Still, more than 7 million jobs have disappeared from the economy since Barack Obama took office. He will be only the second president since Herbert Hoover to face re-election with fewer people working than when he started. (George W. Bush was the other.) So it seems fair to ask whether stimulus projects have increased the net number of jobs in the United States—or whether they simply have moved a diminishing number of jobs around.

Analogy time. Consider a robber who steals a purse containing $500, who then uses the money to buy himself a new TV. It is categorically undeniable that the theft has created a sale for the TV store. Conservatives who pretend the stimulus has not created any jobs whatsoever stand in the position of an observer trying to deny the TV has been sold.

Yet the liberal analysis lacks any recognition that the purse owner now has $500 less to spend on the laptop computer she was going to buy. The theft has generated one sale only by destroying another.

The first effect is easily seen. The second is not. But only the economically illiterate would conclude that just the first effect occurred, and that therefore the way to increase consumption is to encourage more purse-stealing. So in addition to looking at the number of jobs created or saved by the stimulus, shouldn't we also consider the number of jobs destroyed or forestalled?

That all might sound rather speculative. But it is no more speculative than the methods used by the administration's supporters. If you think they audited every single one of the jobs the stimulus ostensibly created to make sure each position can be traced back to the ARRA, then you have another think coming. Note how the various pro-stimulus studies estimate the program created somewhere between 800,000 and 4.2 million jobs. That's a huge variation. What accounts for it? Huge variations in the assumptions built into the studies.

For instance, the White House Council on Economic Advisers supports its claims by comparing real changes in GDP to projections—i.e., against educated guesses. Then it declares the stimulus deserves the credit for any difference. This is known as assuming the conclusion.

True, other sources—such as the Congressional Budget Office—also say the stimulus has created or saved jobs. Yet still more sources say the opposite. Last month economists Timothy Conley of the University of Ontario and Bill Dupor of Ohio State University found that while the ARRA created or saved about 443,000 (mostly government) jobs, it destroyed or forestalled more than 1 million private-sector jobs—for a net loss of 595,000.

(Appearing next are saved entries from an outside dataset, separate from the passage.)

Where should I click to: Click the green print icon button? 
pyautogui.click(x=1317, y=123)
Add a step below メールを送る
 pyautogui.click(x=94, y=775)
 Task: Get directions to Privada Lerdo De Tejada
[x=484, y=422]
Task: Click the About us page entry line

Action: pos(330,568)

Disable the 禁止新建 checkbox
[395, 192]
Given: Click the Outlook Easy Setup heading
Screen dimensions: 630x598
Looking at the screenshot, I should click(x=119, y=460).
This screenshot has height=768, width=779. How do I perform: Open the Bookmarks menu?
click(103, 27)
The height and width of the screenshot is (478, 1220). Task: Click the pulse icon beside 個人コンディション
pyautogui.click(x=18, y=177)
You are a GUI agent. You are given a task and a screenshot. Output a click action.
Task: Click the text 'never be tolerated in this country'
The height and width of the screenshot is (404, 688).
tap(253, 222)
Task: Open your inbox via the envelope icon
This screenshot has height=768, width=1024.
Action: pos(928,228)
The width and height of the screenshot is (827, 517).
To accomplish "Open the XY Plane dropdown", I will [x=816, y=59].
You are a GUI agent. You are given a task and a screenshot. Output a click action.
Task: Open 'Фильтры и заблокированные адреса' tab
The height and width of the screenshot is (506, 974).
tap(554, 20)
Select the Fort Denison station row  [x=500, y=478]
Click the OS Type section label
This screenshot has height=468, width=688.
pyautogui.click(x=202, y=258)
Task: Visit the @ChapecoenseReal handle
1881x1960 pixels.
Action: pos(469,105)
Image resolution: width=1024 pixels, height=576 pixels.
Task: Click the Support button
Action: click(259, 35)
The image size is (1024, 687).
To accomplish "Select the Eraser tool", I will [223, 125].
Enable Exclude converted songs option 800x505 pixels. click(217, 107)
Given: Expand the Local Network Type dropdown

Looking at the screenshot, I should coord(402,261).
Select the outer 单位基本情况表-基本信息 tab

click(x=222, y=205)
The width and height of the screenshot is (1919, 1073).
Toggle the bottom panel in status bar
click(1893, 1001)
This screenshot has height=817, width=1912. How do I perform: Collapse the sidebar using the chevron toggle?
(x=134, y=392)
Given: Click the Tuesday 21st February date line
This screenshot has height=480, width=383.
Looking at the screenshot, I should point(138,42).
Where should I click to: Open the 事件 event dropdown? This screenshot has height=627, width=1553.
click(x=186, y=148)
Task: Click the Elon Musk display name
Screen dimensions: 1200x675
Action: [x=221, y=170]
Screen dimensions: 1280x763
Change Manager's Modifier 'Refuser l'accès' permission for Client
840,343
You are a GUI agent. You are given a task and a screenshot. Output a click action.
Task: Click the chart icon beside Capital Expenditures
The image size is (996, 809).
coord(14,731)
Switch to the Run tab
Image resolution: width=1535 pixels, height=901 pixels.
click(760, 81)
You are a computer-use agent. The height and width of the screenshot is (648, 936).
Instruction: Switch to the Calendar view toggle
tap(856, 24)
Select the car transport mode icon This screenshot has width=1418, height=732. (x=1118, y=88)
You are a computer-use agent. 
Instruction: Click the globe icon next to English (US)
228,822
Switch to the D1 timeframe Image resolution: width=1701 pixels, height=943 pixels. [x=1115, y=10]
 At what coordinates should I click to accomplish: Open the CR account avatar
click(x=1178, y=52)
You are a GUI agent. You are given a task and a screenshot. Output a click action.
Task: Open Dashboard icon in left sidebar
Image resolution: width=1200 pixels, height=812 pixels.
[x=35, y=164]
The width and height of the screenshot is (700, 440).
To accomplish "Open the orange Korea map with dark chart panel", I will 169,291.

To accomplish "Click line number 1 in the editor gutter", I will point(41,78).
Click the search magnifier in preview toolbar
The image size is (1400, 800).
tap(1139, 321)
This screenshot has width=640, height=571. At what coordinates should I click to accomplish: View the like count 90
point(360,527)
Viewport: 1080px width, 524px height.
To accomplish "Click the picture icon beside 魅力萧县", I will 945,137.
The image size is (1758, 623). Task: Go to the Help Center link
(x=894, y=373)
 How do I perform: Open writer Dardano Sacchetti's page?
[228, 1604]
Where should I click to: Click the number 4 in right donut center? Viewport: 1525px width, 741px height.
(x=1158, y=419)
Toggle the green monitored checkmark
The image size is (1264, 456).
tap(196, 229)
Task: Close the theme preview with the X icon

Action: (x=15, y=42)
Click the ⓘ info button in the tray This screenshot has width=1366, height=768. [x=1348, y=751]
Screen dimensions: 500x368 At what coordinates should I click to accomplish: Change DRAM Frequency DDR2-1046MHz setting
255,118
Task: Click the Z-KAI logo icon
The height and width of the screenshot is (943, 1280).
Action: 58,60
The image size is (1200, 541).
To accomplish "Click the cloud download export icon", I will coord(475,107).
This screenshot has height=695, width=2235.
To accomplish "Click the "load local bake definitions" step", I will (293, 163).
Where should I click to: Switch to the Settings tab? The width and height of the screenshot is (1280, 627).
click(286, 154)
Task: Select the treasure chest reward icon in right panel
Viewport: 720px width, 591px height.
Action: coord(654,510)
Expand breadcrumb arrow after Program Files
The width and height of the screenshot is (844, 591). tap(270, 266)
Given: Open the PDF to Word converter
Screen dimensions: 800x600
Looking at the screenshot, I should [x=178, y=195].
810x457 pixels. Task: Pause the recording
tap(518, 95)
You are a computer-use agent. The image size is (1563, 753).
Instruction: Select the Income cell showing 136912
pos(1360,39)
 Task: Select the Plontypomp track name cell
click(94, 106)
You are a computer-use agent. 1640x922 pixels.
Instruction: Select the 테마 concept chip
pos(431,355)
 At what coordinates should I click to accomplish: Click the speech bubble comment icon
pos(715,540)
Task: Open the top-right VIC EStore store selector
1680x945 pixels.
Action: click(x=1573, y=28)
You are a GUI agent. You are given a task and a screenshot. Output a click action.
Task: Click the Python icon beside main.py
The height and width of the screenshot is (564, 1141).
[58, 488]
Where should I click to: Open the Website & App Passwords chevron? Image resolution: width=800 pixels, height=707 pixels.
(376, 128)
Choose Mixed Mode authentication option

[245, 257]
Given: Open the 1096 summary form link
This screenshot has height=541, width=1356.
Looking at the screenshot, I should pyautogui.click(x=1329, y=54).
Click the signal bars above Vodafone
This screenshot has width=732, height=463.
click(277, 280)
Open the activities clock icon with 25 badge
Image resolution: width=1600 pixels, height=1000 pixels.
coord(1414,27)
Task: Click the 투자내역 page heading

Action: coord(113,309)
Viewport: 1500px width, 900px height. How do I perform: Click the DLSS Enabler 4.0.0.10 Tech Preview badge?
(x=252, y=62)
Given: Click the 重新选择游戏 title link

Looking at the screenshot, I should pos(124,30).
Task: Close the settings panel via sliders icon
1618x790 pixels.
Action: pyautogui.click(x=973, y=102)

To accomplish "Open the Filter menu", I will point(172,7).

Liberals say that's bunk. "I don't find that very compelling," says a director of the liberal Center for Economic and Policy Research. (So there!) Conservatives retort that the pro-stimulus studies are programmed to produce a positive result, so they're no good either.

That's one of the fun things about economics: You can always find a study to support your position. And the human tendency toward confirmation bias means you'll probably believe the studies that support your view, and dismiss the ones that don't.

Given how economists still vigorously debate the economic effects of the New Deal, it's not surprising that they would differ over the 2009 stimulus as well. So remember the old joke. You might ask for a definitive answer about the stimulus. The best you'll get back is conflicting opinions.